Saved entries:
# # # # #
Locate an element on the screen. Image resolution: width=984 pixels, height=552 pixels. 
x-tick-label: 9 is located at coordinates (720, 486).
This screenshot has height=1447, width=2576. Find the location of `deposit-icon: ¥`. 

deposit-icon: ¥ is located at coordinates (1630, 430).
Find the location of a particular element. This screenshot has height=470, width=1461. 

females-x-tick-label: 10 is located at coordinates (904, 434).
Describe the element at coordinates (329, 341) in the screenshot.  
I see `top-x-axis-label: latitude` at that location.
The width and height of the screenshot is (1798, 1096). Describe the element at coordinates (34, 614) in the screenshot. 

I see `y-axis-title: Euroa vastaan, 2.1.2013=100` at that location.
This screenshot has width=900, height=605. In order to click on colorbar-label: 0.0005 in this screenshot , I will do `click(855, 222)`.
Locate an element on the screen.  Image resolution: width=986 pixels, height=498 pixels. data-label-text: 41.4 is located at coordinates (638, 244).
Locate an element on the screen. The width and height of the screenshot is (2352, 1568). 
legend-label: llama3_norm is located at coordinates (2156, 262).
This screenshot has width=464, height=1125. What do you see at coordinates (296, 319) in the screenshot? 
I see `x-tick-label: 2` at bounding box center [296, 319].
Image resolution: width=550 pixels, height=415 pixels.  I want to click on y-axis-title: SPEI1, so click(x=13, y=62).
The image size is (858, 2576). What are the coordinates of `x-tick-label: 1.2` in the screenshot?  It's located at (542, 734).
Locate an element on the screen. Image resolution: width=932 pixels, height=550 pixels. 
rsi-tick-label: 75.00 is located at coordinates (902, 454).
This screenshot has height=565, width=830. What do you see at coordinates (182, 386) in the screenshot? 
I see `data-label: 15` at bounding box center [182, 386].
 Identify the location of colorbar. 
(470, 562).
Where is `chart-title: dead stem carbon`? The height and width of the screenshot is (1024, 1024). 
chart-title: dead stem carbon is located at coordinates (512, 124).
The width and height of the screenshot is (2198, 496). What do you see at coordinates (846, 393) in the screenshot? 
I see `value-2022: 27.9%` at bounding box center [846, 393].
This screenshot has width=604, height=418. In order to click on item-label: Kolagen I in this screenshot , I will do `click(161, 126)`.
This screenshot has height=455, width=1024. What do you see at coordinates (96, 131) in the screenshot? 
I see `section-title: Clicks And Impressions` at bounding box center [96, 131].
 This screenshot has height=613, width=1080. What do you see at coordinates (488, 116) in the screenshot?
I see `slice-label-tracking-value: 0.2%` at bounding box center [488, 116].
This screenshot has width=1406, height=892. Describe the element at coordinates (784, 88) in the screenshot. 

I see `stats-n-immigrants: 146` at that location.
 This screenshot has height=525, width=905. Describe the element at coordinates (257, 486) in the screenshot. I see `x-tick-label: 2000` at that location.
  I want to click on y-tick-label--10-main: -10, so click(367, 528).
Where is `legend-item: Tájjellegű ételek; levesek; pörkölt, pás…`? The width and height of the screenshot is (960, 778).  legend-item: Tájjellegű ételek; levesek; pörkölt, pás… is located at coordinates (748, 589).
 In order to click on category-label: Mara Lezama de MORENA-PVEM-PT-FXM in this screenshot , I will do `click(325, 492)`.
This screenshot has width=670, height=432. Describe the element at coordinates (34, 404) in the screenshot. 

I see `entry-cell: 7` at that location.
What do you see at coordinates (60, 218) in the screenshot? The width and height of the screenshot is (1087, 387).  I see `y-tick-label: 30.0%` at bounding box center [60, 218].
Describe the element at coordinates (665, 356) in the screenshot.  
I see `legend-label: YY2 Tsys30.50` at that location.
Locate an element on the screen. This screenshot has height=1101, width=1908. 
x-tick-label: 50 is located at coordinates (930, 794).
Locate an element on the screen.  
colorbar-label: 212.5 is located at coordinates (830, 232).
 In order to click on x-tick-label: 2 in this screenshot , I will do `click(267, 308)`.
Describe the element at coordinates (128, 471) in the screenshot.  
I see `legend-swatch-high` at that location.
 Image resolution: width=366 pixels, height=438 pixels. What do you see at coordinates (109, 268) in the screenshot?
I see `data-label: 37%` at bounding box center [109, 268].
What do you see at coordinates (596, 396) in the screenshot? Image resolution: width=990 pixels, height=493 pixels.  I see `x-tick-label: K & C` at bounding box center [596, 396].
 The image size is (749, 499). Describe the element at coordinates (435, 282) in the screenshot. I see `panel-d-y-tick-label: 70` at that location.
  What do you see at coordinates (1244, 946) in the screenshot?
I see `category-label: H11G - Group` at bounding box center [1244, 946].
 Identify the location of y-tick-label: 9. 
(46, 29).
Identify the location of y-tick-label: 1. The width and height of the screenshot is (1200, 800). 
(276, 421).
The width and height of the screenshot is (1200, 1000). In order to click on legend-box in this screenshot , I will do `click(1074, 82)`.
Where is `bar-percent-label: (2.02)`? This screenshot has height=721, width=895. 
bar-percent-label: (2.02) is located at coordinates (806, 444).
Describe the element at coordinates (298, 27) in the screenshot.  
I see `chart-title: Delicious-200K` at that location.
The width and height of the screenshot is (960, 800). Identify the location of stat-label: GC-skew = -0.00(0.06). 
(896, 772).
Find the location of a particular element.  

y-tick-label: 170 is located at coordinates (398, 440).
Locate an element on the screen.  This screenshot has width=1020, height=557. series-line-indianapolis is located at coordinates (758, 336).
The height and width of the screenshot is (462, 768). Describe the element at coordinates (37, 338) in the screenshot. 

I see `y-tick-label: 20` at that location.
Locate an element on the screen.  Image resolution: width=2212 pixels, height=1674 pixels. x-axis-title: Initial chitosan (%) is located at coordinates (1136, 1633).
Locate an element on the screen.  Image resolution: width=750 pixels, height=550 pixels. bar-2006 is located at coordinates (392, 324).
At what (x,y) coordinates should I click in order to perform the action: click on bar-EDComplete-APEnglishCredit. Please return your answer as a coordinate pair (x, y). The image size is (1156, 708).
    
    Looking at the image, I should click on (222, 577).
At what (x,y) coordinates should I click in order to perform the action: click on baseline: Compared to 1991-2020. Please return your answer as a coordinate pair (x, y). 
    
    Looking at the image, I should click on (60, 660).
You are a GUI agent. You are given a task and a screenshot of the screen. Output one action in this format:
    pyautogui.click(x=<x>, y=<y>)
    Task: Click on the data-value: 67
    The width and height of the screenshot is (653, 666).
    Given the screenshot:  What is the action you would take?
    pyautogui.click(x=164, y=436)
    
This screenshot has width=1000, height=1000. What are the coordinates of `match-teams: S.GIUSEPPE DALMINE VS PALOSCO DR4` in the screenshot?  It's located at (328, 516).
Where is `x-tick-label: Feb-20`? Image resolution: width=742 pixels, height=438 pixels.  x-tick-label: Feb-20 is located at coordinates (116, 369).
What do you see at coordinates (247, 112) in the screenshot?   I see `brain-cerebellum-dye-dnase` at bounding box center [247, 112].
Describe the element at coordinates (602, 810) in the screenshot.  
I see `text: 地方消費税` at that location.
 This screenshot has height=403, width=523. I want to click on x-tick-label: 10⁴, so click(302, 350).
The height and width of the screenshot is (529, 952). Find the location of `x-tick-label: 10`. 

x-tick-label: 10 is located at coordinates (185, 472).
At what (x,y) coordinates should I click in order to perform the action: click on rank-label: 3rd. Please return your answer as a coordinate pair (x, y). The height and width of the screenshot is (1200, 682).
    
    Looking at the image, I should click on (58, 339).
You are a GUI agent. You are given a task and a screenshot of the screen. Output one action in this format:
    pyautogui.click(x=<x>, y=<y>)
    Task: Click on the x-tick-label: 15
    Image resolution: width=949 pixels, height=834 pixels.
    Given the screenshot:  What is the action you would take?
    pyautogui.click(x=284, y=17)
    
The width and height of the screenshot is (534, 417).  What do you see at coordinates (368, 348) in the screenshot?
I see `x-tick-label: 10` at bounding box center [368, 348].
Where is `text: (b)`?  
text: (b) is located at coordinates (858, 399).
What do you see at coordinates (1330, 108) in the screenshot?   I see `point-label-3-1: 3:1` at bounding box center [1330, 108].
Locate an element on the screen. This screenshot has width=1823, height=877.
# # # # #
- DESCRIPTION OF THE TASK: Rewrite the lines of the listing from the line containing "The height and width of the screenshot is (462, 768)." through the line containing "coordinates (392, 324).", inclusive, swapping "Describe" for "Identify" and leaving everything else unchanged.

- ANSWER BOX:
The height and width of the screenshot is (462, 768). Identify the element at coordinates (37, 338) in the screenshot. 

I see `y-tick-label: 20` at that location.
Locate an element on the screen.  Image resolution: width=2212 pixels, height=1674 pixels. x-axis-title: Initial chitosan (%) is located at coordinates (1136, 1633).
Locate an element on the screen.  Image resolution: width=750 pixels, height=550 pixels. bar-2006 is located at coordinates (392, 324).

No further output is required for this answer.